Oct 31, 2019

Poverty: The road not taken



An elderly trash collector at work in the upmarket Gulshan area of Bangladeshi capital Dhaka in this 2014 photo. An unfair socioeconomic system is blamed for increasing the rich-poor divide in the world. (Photo by Rock Ronald Rozario/ucanews)
Across the globe today, it is common for men to spend their days and nights worrying if they will have enough money to take care of their families and see their children educated.

The anxiety is well founded when we have a look at the global scenario of wealth and poverty as the world today marks International Day for the Eradication of Poverty.

According to the United Nations, more than 700 million — or 10 percent —  of the world's population still live in extreme poverty and struggle to get by on a daily income of less than US$1.90, the global poverty line.


Nor is having a job even a guarantee of ensuring a decent living — U.N. data shows that at least 8 percent of employed workers and their families lived in extreme poverty in 2018.
There have been significant global, national and local efforts to eradicate poverty in recent decades. Currently, eradication of poverty is the number one priority listed in the U.N.’s Sustainable Development Goals. 
According to the World Bank, poverty around the world has dropped significantly in that time, from 46 percent in 1990 to 10 percent in 2016.

Most of the world’s poor people today hail from impoverished and developing nations in Africa and Asia. They are not only poor because they cannot earn enough money but also because they are victims of an unfair system that continues to prevent them improving their lot.

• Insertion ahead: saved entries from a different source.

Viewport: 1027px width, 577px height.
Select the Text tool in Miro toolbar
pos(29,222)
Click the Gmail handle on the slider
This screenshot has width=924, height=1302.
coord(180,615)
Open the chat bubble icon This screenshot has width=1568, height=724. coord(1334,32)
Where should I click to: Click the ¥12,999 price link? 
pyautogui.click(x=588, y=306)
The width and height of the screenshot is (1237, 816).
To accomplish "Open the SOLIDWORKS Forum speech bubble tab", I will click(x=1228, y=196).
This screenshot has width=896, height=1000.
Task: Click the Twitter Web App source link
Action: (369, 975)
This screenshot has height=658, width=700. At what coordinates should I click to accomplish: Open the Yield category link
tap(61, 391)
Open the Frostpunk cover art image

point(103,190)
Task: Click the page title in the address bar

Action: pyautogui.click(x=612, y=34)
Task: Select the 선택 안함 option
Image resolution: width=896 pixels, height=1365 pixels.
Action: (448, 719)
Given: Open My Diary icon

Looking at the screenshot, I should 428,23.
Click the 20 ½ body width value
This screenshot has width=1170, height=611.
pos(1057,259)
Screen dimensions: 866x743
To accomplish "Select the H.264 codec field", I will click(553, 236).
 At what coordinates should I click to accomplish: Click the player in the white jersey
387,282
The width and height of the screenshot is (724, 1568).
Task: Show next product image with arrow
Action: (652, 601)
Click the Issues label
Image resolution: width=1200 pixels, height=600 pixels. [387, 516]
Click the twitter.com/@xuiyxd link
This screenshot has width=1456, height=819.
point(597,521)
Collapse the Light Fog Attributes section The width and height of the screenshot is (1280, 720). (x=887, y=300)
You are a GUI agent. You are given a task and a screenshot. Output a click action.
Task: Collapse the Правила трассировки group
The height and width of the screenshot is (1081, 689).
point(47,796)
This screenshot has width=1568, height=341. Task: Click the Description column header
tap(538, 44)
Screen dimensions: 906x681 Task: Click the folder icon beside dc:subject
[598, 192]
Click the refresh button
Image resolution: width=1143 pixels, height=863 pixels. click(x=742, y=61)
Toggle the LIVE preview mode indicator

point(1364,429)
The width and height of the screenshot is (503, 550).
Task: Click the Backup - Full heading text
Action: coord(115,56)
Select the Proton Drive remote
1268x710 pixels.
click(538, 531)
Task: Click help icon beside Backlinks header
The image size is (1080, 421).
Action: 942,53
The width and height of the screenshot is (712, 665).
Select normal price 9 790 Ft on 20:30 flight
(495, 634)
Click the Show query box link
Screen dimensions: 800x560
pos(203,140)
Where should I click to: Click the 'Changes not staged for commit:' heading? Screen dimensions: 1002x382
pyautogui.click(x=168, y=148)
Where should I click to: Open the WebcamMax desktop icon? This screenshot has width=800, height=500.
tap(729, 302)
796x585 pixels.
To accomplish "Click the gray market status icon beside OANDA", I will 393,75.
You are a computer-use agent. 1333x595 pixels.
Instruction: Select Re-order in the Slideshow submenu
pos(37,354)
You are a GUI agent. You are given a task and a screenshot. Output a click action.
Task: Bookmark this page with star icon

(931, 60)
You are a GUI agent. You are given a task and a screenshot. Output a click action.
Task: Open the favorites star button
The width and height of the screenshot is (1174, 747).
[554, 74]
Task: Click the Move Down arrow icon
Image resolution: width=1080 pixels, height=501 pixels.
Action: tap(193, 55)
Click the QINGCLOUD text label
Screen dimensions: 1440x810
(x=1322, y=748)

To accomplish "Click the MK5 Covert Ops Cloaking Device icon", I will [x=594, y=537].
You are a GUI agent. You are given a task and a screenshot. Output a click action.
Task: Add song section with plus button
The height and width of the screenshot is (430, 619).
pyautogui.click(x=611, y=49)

Inequality and poverty of morality

While in some cases armed conflicts and oppressive regimes are responsible for an upsurge in poverty, in most cases it is an unfair global economic system, triggered by so-called globalization and capitalism, that is to blame for a widening gulf between rich and poor.
For example, Bangladesh has not been engaged in any war since its 1971 independence from Pakistan but its unfair economic system ensures extreme inequality — about 22 percent of its population of 160 million live in extreme poverty.
Ironically, the nation is projected to record the third-quickest growth in the number of high-net-worth individuals in the world in the next five years, according to a report by Wealth-X, a New York-based research firm.
For example, the monthly fuel costs alone of an SUV of a garment factory owner in capital Dhaka are higher than the gross monthly wage of many workers in his industry.
It is also very common for rich people to make handsome donations to the right people and thus guarantee themselves special treatment wherever they go, from places of worship to every aspect of social, cultural and political life; the poor are merely swept aside.
The upshot of this endless cycle is that many people live below the poverty line not because of economic downtrends but due to an unequal and discriminatory global economic system that drives almost everything we see around us.
It is a mind-numbing fact that in 2019 the wealth of the world’s 26 richest people — yes, just over two dozen — is equal to that owned by 50 percent (3.85 billion) of the planet’s population. British charity Oxfam said last year that imposing a mere one percent wealth tax on those 26 billionaires would raise enough money to educate every child around the globe who is currently unable to attend school.
In 2013, Pope Francis, in his highly applauded first apostolic exhortation Evangelii Gaudium (The Joy of the Gospel), heavily criticized extreme globalization driven by capitalism. He slammed consumer culture, corporate greed and the notion of top-down economic systems.
He said: “Today we also have to say ‘thou shall not’ to an economy of exclusion and inequality. Such an economy kills. How can it be that it is not a news item when an elderly homeless person dies of exposure, but it is news when the stock market loses two points?”
Focusing on the wrong poverty   
Pope Francis’ groundbreaking 2015 encyclical, Laudato si’, was another firestorm against “a throwaway culture,” “consumerism” and “irresponsible developments” that not only disregarded human life but also caused irreparable environmental pollution and degradation.
“What rules today is not man, it is money,” the pope said, denouncing an “economy and financial system lacking in ethics.”
Indeed, the world focuses so much on highly published programs and projects of eradication of poverty through charities and donations but does too little to nothing to tackle the root cause: the poverty of morality.

We don’t care when a poor person dies without food or in the freezing cold but newspaper headlines proclaim it “a tragedy” when the stock market loses 10 points or the price of gold rises sharply.

We follow the latest fashion trends slavishly but we don’t want to know — or don’t feel a moral obligation to do something — about the hundreds of children who suffer and die from chronic hunger and malnutrition every day.
Only a few people know how International Day for the Eradication of Poverty came into being through the struggles of a French Catholic priest, Father Joseph Wresinski.
Born and raised in an immigrant family in Paris suffering from chronic poverty and social exclusion, Father Wresinski believed “poverty is not inevitable but imposed.” Like Pope Francis, he too was critical of human greed that held rich people back from sharing their wealth with the poor.
That being so, the notion of eradicating poverty from the world once and for all is unthinkable.
But a change in our mindset about tackling this human crisis, so that we begin to think of it in terms of ending an unfair system everywhere, would be a huge step forward to help those at the bottom of the ladder.